Here are some clips from the fascinating PEW study.

Millennials Living at Home 2012

In 2012, 36% of the nation's young adults ages 18 to 31 the so-called Millennial generation -- were living in their parents' home, according to a new Pew Research Center analysis of U.S. Census Bureau data. This is the highest share in at least four decades and represents a slow but steady increase over the 32% of their same-aged counterparts who were living at home prior to the Great Recession in 2007 and the 34% doing so when it officially ended in 2009.

A record total of 21.6 million Millennials lived in their parents' home in 2012, up from 18.5 million of their same aged counterparts in 2007. Of these, at least a third and perhaps as many as half are college students.

The steady rise in the share of young adults who live in their parents' home appears to be driven by a combination of economic, educational and cultural factors. Among them:


Percent of Married Millennial Declines

Percent of Married Millennial Declines


Long-Term Changes in Young Adult Living Arrangements

The Increase in Living at Home is recent


Household Formation

Household Formation Among Young Adults


Married Residing in Own Household Plummets

Married Residing in Own Household Plummets

Since 1968, age at first marriage has increased by nearly six years for both men and women. Consequently, the share of young adults who are married and residing in their own household has plummeted since 1968. In 2012, only 23% of Millennials were married and residing on their own as household head or spouse, a precipitous decline compared with 1968 when 56% of 18- to 31-year-olds were married and on their own.

End PEW


Fed Policies Exacerbate Trend

Bernanke wants 2% inflation in a deflationary world. Wages have not kept up with inflation as Fed policies exacerbate the trends.
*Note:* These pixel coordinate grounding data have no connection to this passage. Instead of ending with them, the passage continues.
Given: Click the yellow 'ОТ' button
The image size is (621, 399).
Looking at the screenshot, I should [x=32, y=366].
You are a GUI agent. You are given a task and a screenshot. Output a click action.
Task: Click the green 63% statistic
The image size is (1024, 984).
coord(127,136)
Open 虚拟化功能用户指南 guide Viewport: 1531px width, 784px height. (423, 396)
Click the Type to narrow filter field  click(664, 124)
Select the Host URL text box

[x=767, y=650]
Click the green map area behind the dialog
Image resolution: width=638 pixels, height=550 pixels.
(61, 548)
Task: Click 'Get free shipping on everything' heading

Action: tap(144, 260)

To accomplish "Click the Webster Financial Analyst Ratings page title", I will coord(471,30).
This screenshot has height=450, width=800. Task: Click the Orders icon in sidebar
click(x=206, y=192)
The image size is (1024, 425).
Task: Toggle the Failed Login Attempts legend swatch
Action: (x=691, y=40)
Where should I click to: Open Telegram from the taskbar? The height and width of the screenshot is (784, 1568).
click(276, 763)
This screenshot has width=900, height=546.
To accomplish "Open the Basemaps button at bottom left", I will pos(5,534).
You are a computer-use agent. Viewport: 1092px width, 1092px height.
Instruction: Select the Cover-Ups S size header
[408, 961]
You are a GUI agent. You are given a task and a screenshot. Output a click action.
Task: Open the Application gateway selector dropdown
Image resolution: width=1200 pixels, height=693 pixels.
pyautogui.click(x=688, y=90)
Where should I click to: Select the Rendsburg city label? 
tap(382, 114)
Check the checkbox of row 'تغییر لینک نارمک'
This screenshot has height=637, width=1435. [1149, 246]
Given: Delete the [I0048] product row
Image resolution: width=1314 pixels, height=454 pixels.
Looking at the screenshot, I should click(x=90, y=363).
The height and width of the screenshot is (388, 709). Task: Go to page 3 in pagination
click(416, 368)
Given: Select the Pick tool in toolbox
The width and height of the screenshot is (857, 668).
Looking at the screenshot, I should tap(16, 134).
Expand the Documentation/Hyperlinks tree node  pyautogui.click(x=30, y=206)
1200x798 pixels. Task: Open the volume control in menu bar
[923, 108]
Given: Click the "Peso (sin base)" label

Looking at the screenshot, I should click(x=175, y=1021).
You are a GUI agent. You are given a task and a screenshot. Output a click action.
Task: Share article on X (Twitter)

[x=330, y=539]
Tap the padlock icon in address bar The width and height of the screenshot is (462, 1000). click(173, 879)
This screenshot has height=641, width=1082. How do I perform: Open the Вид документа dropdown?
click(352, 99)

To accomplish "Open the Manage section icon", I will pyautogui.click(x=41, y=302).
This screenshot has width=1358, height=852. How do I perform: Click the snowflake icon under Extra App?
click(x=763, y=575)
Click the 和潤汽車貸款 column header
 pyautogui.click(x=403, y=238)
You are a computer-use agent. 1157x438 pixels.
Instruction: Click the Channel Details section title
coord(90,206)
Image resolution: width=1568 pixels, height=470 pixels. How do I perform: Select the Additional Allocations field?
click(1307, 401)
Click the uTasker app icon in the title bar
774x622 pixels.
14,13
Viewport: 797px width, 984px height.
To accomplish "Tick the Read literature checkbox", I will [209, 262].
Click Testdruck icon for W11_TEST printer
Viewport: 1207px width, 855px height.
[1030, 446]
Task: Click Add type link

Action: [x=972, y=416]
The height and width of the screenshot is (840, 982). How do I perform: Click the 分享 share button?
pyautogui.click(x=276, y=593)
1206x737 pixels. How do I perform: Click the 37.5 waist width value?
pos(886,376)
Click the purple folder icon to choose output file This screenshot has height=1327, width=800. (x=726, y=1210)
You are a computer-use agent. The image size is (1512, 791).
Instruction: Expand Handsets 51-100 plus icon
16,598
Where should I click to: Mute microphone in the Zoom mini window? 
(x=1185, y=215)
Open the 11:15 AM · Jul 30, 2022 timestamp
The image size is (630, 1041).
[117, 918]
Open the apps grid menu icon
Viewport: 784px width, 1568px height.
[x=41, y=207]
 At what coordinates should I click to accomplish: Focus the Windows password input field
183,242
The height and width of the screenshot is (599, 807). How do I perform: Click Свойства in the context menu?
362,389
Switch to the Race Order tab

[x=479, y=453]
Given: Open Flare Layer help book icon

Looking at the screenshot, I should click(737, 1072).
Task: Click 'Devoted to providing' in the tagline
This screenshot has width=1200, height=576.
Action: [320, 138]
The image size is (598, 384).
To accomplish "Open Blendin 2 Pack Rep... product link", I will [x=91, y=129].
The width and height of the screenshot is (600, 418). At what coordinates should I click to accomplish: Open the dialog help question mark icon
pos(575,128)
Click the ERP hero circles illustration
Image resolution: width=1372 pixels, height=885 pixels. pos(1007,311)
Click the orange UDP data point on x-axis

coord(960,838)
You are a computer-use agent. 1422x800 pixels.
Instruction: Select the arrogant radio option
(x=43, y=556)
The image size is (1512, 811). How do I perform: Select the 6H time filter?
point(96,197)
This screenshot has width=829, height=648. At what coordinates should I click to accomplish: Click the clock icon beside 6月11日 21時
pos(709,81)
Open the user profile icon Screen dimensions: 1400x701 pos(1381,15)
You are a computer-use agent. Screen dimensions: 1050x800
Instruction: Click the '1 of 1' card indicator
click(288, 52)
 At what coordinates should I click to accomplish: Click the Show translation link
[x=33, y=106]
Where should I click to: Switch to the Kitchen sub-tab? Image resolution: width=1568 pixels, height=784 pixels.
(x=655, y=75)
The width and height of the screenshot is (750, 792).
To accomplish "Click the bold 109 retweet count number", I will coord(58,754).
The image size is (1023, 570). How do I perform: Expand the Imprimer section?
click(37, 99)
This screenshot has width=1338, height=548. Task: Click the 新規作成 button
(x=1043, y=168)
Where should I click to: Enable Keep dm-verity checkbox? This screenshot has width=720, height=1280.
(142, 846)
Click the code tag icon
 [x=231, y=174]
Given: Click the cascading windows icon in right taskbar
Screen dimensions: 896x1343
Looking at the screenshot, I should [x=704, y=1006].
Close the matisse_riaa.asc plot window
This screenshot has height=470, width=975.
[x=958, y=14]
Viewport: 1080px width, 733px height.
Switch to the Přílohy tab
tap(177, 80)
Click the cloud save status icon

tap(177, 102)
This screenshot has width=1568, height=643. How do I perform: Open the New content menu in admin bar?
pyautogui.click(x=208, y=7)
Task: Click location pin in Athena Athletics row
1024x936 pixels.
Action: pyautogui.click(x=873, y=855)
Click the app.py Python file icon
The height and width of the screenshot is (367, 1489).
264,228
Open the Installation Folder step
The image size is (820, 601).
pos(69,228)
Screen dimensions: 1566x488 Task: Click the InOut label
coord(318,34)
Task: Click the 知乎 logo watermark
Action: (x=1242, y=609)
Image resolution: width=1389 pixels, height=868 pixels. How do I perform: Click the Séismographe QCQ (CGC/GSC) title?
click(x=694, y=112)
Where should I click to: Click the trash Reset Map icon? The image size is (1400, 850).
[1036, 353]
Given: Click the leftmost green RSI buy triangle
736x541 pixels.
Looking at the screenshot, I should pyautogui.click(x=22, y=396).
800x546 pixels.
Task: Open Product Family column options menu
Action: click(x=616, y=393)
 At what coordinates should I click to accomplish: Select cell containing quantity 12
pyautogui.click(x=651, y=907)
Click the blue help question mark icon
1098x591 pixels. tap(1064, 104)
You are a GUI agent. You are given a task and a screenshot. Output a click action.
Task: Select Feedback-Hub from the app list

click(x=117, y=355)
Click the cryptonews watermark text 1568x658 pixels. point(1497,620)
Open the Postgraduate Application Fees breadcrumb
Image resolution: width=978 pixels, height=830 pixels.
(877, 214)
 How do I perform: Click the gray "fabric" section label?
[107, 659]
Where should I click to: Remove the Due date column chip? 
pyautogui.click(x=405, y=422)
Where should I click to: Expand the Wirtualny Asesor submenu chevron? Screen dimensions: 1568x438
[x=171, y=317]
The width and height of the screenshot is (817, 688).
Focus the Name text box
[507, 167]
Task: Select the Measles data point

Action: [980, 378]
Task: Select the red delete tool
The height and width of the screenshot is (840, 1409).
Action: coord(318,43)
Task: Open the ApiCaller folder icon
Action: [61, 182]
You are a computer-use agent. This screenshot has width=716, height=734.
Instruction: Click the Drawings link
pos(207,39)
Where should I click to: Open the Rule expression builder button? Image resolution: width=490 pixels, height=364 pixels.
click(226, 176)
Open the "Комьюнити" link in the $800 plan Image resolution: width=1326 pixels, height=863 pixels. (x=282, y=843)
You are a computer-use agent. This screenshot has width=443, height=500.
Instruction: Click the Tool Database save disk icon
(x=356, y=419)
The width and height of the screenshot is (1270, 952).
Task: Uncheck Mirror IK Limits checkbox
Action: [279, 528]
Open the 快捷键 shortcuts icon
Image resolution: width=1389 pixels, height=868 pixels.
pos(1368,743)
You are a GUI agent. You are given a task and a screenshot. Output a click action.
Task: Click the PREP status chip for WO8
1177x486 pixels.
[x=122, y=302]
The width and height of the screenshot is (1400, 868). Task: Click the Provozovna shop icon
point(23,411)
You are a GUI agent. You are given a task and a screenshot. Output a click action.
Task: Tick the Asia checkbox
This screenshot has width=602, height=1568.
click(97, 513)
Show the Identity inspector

The result is apparent. Everyone pays the price, but especially Young adults who cannot afford to get married, and they certainly cannot afford a house.

The Fed wants home prices up to help out the banks, but what about the new household formation? And what about student loans and the ability to pay those loans back?

And think about how cheap money allows corporations to borrow money for next to nothing to buy technology to replace humans with hardware and software robots.

Trends noted by PEW and predicted in this corner at least six years ago are structural long-lasting trends.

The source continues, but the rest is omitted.